By replacing the isspace with ' ' == you can make this function much faster, though obviously this works with our locale, and may be different across other languages. Another possible reason this isn't as fast as it could be is because of the str[pos - 1], he's doing an extra calculation per loop besides the pos--. His solution gets around the problem of using an unsigned int (size_t) that mine originally had, but lucky for me my rewrite made mine even more efficient because of this trick he had to do.

And here's the details on isspace. I think my check works fine for both string and wstring and the like; if not, please let me know.  [Edit] You could pass the locale space/seperator in as a parameter to the function if that's an issue.

As the above solution works in place, I decided to tweak my original function to work in place on a string, and am excited to say that it beats out this obviously improved implementation.  Here's my new in-place implementation:

template<typename CharType>
static void trim_trailingWhitespace(basic_string<CharType>& str)
{
	size_t length = str.size();
	if(length == 0)
	{
		return;
	}

	register size_t index = length - 1;

	while(' ' == str[index])
	{
		if(index != 0)
		{
			--index;
		}
		else
		{
			str.clear();
			return;
		}
	}
	str.erase(++index);
}

So, my implementation provides shortcuts for an empty string, and for the case the entire string contains spaces (where you see str.clear()).
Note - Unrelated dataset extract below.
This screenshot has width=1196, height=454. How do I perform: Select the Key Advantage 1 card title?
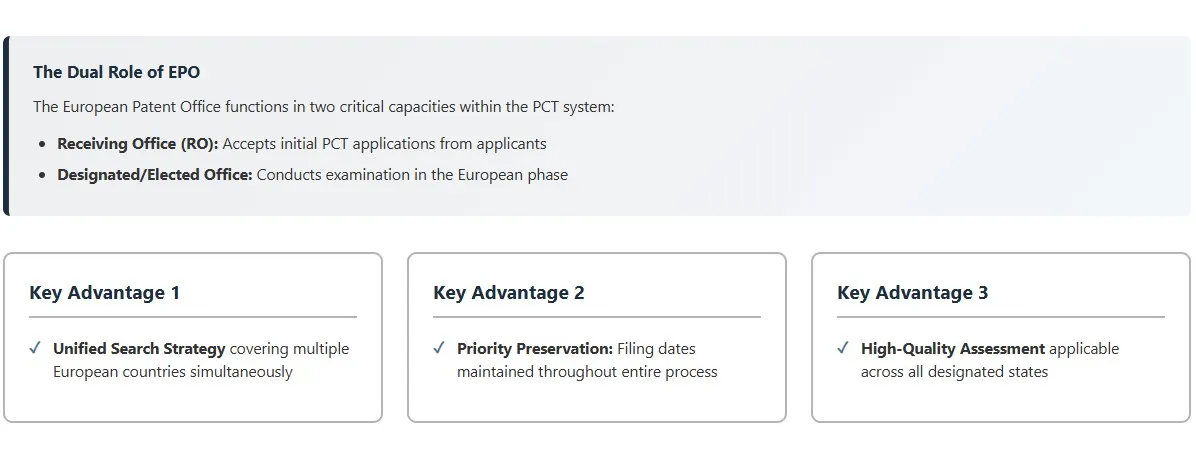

It also provides an interesting way to loop through the string compared to the other implementation, allowing mine to be a bit quicker, probably because I only have to use str[index] (besides the above mentioned shortcuts).

Benchmark 1:
String: "      "
His: 2.97 microseconds
His + my tweak: 2.68 microseconds
Mine:2.54 microseconds

Benchmark 2:
String: "  The world ends with you!   "
His: 3.93 microseconds
His + my tweak: 3.68 microseconds
Mine: 3.65 microseconds

As noted at the header, the above tests were done in debug mode with no optimizations.  If you turn on optimizations you'll notice the two algorithms at the bottom here are neck and neck, it doesn't really matter what you use.  Heck, if you look at the algorithm from StackOverflow that's not nearly as efficient in debug, suddenly becomes nearly comparable.  Though, it's still nice to have a code that runs fast in debug too; but it does raise the question whether it was worth the time to do this research; as they say, don't optimize until you have to.  It's been a nice educational endeavor so far, so I don't really care if it might be considered wasted time, as I've learned more than a thing or two.  Thoughts?